Will currency manipulation hurt American workers?

Currency manipulation occurs when one country drives the value of its currency down vis-a-vis other currencies, thus giving it an edge in exports. A lot of elites worry that "currency manipulation" is hard to define, and rules against it in the TPP would interfere with sovereign control over monetary policy, since monetary decisions inevitably also affect the value of currencies.

But Robert Scott, an economist with the Economic Policy Institute, thinks there's a relatively reliable way to get to a shared definition of currency manipulation, largely by setting rules for how many assets denominated in a foreign currency a country's central bank or other government institutions can hold. For example, only a very small portion of the U.S. Federal Reserve's balance sheet includes assets denominated in foreign currencies, while Japan holds considerable assets in U.S. dollars.

These sorts of imbalances in who holds how much of whose assets affect global money flows, and there's considerable evidence it's a big — possibly a very big — factor in the size of America's trade deficit. That deficit in turn sucks demand out of the American economy, which has tended to eliminate middle-class jobs.

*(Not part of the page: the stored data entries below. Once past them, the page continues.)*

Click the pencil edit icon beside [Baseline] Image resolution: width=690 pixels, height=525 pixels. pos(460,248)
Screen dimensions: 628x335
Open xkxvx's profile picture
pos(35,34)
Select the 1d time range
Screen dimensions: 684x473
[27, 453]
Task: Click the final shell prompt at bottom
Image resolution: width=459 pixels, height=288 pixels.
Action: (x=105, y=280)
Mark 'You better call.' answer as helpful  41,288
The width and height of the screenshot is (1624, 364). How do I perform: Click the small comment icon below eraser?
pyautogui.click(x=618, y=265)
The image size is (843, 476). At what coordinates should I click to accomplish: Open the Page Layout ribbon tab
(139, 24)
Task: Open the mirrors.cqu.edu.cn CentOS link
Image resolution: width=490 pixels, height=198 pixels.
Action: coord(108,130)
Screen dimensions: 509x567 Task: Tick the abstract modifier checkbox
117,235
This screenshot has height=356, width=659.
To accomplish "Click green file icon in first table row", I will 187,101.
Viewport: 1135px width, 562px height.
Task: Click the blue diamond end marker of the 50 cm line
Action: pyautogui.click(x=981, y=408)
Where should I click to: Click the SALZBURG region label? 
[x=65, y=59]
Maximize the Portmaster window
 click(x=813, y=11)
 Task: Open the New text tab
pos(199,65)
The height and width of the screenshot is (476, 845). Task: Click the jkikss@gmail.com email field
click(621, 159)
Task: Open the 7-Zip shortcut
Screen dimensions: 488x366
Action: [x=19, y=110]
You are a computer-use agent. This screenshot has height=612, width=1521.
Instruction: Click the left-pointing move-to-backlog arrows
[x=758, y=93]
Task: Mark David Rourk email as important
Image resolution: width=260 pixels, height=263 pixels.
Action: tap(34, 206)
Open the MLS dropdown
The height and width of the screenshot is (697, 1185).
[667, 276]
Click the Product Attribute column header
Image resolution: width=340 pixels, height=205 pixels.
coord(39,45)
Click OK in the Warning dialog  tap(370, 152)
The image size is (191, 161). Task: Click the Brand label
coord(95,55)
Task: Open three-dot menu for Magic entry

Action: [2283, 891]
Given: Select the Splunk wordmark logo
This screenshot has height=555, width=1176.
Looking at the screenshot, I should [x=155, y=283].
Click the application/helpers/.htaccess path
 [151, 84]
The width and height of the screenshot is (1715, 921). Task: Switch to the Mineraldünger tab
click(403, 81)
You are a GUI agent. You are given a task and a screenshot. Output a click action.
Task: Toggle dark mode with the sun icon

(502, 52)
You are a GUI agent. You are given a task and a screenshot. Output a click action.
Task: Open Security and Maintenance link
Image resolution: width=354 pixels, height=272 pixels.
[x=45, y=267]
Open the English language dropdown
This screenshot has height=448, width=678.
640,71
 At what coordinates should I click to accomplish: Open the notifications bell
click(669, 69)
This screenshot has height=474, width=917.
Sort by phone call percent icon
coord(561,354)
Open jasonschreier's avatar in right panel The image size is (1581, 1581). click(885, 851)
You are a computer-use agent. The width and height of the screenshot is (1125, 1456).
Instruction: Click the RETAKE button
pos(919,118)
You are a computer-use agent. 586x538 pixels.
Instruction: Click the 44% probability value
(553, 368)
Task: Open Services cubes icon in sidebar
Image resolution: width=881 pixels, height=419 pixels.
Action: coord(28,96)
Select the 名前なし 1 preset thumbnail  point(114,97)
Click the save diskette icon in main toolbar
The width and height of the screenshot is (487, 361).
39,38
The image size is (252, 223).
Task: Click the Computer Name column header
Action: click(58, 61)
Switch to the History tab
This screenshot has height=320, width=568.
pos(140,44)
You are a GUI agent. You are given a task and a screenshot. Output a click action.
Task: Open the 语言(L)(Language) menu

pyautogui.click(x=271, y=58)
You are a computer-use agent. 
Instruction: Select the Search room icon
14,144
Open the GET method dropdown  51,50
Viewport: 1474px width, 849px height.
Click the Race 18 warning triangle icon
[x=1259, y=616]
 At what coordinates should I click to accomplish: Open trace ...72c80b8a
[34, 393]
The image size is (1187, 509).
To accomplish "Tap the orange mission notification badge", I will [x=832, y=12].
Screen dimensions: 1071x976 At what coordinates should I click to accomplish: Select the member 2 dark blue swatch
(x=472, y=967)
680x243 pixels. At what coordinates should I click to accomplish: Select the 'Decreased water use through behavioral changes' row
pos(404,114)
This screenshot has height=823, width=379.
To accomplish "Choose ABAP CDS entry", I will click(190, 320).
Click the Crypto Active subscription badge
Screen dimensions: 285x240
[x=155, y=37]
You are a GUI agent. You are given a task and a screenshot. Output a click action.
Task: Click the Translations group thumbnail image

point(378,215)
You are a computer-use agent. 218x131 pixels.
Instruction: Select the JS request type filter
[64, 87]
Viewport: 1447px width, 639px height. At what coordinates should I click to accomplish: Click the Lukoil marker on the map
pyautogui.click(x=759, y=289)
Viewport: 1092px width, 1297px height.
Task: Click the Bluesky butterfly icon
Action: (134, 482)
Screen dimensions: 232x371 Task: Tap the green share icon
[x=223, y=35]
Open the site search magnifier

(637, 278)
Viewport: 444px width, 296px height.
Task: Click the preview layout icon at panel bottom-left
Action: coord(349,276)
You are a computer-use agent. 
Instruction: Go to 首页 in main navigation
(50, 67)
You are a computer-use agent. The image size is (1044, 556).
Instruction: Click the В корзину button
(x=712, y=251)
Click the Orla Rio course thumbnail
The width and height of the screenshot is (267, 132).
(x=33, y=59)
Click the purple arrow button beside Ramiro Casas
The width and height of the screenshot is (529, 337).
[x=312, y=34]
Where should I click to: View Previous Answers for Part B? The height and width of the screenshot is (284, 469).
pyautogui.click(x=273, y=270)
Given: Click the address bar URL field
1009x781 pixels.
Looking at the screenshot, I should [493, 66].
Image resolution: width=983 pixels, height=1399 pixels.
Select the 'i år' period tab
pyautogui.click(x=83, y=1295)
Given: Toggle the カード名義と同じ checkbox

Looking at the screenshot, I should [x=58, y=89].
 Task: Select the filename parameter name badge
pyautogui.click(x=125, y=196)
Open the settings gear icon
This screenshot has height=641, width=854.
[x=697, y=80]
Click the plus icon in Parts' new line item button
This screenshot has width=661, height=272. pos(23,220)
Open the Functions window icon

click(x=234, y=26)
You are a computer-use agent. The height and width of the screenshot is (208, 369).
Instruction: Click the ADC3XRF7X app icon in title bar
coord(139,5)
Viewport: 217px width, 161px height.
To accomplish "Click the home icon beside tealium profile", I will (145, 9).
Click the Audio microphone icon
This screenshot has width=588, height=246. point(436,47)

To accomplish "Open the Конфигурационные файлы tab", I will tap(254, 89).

Some quick and dirty calculations by Baker suggest that — barring an effort to lock down rules on currency manipulation — the TPP's effects on the trade deficit could overwhelm other gains.

Will new copyright protections hurt middle-class workers?

One of the big complaints voiced by a lot of major players — media companies, pharmaceutical firms, the tech and internet industry, etc — is chaotic enforcement (or, rather, non-enforcement) of copyright protections overseas. That's certainly an argument for using the TPP to standardize copyright and patent protection across all the countries involved, and to get enforcement up to snuff. But it's not necessarily an argument for the length of patents and copyrights to be further extended. Standardization could just as easily converge on a reduction in length.

In strict economic terms, longer patents and copyrights increase monopoly rents. We're not paying big companies to do something productive, we're paying them so we can. That's going to bring more money into the American economy, though mainly to the top. But it will also make the world a bit poorer, especially the already-poorer people abroad who will be paying the increased fees and prices on things like medicine, music, movies, software and more. Those incoming payments could also crowd out exports in industries like manufacturing that support middle-class jobs. Baker estimates the hit could be as much as 40 percent of any gains in income workers could see from the deal.

Those same protections for drugs in particular also drive up the costs of programs like Medicare and Medicaid, and mean health care eats up more of the average American household's budget.

How can the TPP's gains be spread evenly at home?

The New York Times' Eduardo Porter argued that European countries have dealt with the challenges of international trade by bulking up their safety nets and other social democratic programs like unemployment insurance, paid leave, etc. Those institutions spread the net gains to their economies more evenly amongst their workers, and shield them from job dislocations. In fact, the big way most Western countries have increased incomes for their lowest 10 percent of citizens in the last few decades is increased transfers.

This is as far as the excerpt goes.